-- Task material follows --

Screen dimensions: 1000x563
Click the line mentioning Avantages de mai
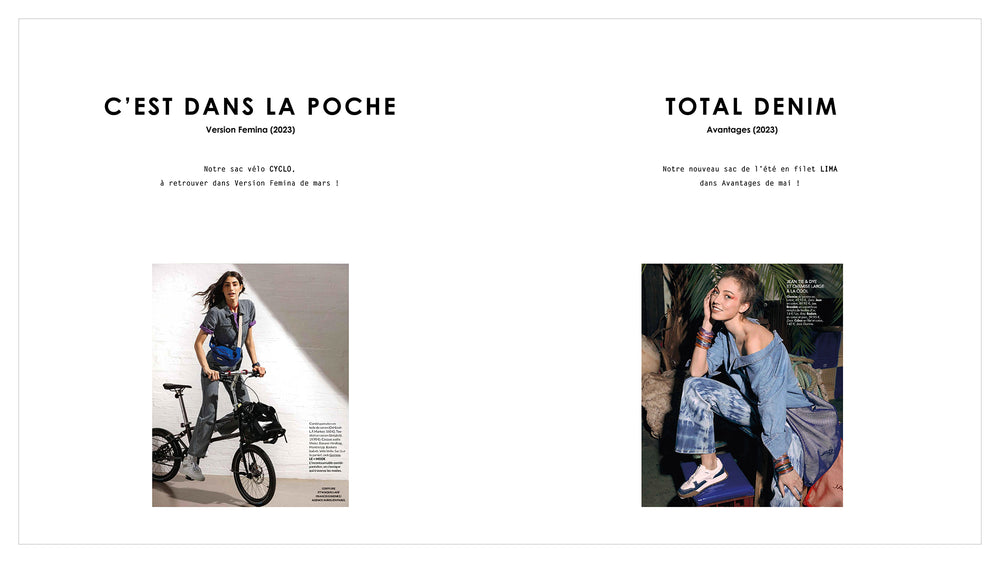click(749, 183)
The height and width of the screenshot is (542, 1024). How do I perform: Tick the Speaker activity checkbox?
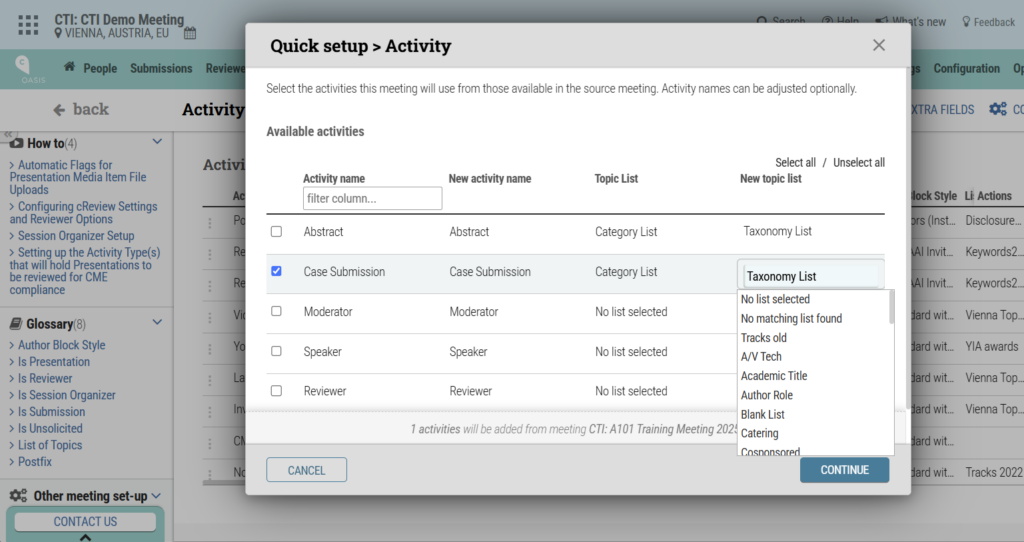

-- Task material concluded --
-- Task material follows --

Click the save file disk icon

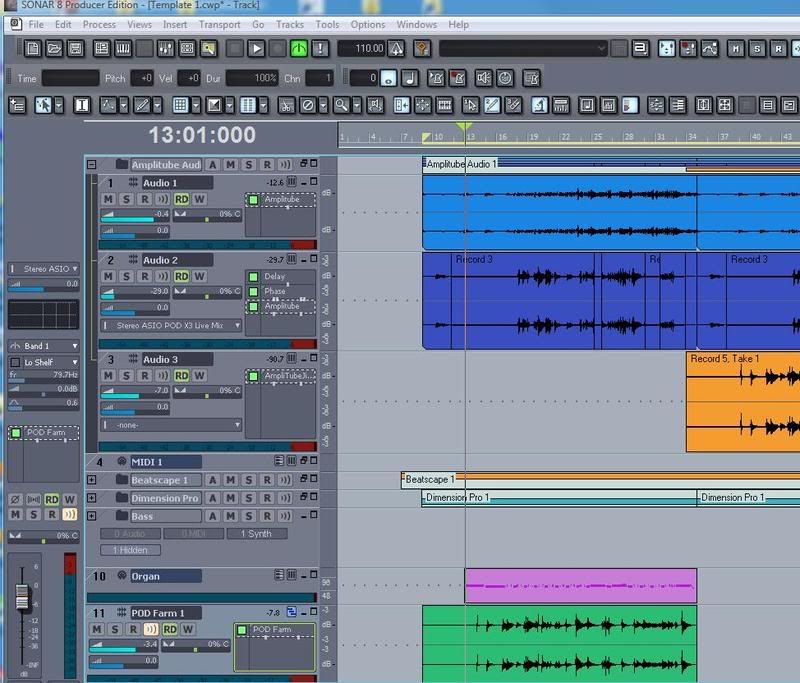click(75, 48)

-- Task material concluded --

What you will do:
Would you output only the span of the records above that opens with the line containing "Click the line mentioning Avantages de mai" and closes with the line containing "The height and", ends included and pictures dropped?

Solved problem:
Click the line mentioning Avantages de mai
click(749, 183)
The height and width of the screenshot is (542, 1024). How do I perform: Tick the Speaker activity checkbox?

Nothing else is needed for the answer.